When I got back to my unit I often heard that 'they' - the instructors - had to do it. Meaning, they could not assign something of they were unwilling to do it themselves. I understand (and truly believe) that this is a leadership issue and one should always lead by example etc - i don't argue that for one second.

However, my curiosity is whether or not there is some 'rule' out there stating what you can and cannot get troops to do (in terms of punishment or correction) on a basic training? How far is too far in correcting behaviour?
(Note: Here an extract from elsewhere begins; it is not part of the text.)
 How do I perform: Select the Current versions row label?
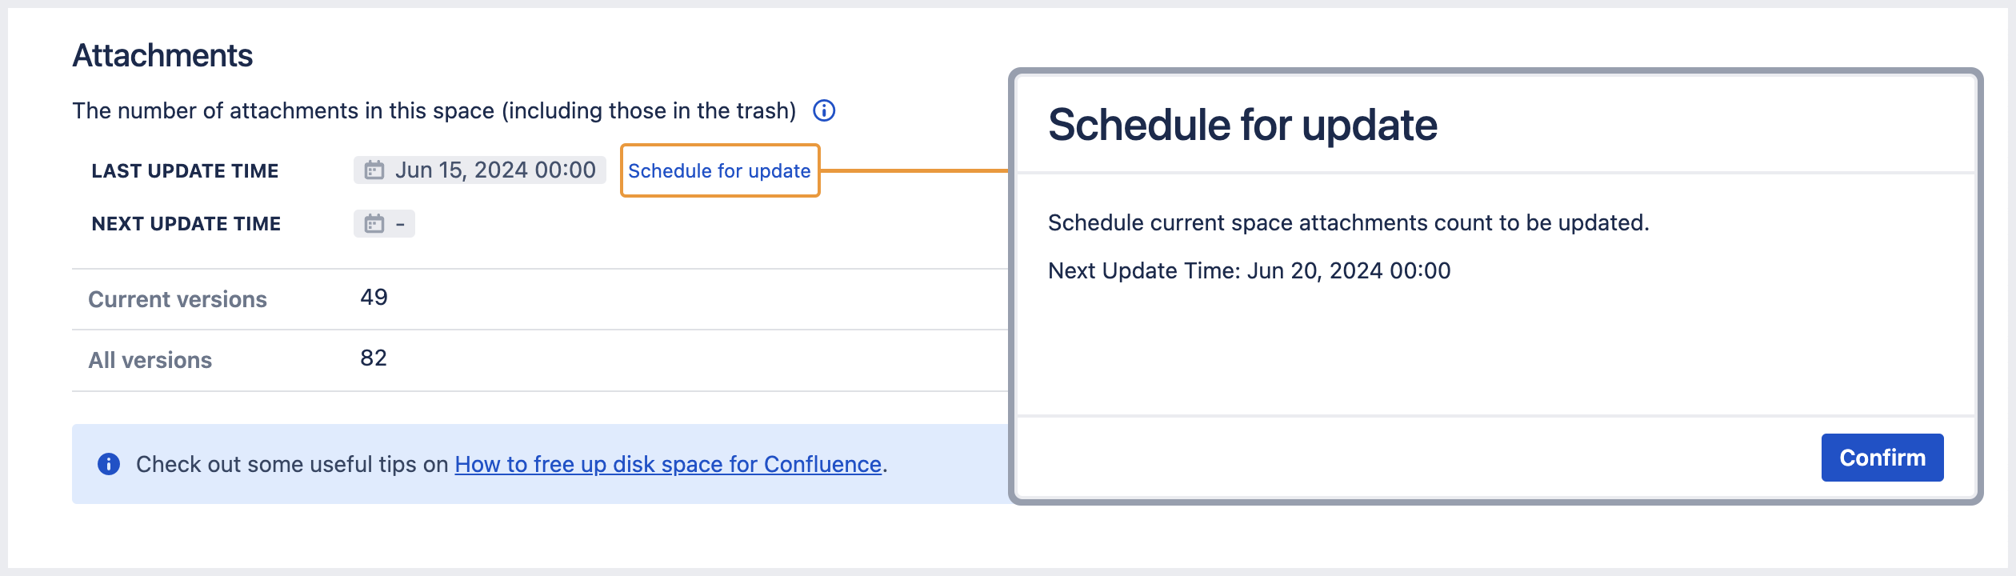tap(178, 299)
I don't feel the principles of leadership really address this in any way, so I'm not sure if it's a training plan thing, a course officer decree, a course WO order or what haveyou.
 
I had it explained to me as being something that wouldn't enable instructors to give impossible orders: "Do 2000 pushups".
The instructors do it so they know what it feels like and so if they can't do it, then the troops can't/won't/shouldn't.
 
Your basic question should be - what exactly are you trying to accomplish?

Punishment as applied by a supervisor to a subordinate is supposed to be a reminder that the subordinate commited an error, but not a big enough error that they should be marched in front of the commander.  They still get punished but in the 'old school' way.  It is a positive way of passing on a message to a subordinate that they still need to improve themselves without having a formal record on their charge sheet.  "You screwed up, here's your punishment, get over it, learn from it and soldier on".  These punishments are not just physical actions like pushups, but include extra training, getting unpopular shifts, working on extra tasks, or doing administrative dutuies.

The problem with this system is that not all supervisors are good ones.  Ive seen this system used to punish soldiers for daring to disagree with a supervisor, making a supervisor look bad, for doing actions that the supervisor didnt like even though it was correct, attempting to instill fear in subordinates, a few times just out of plain maliciousness, and even times where the supervisor feels that someone just needs to be made an example of for the rest.  Is the supervisor actually giving a punishment or just screwing around with the troops because he can?

Thus the unwritten (sometimes written) rules / guideline of 'never assign a task to someone you cant perform yourself'.  Its not only a good leadership principle, it keeps those supervisors who abuse the system from giving excessive physical  punishment to subordinates still learning what they need to do to be a member of the CF team.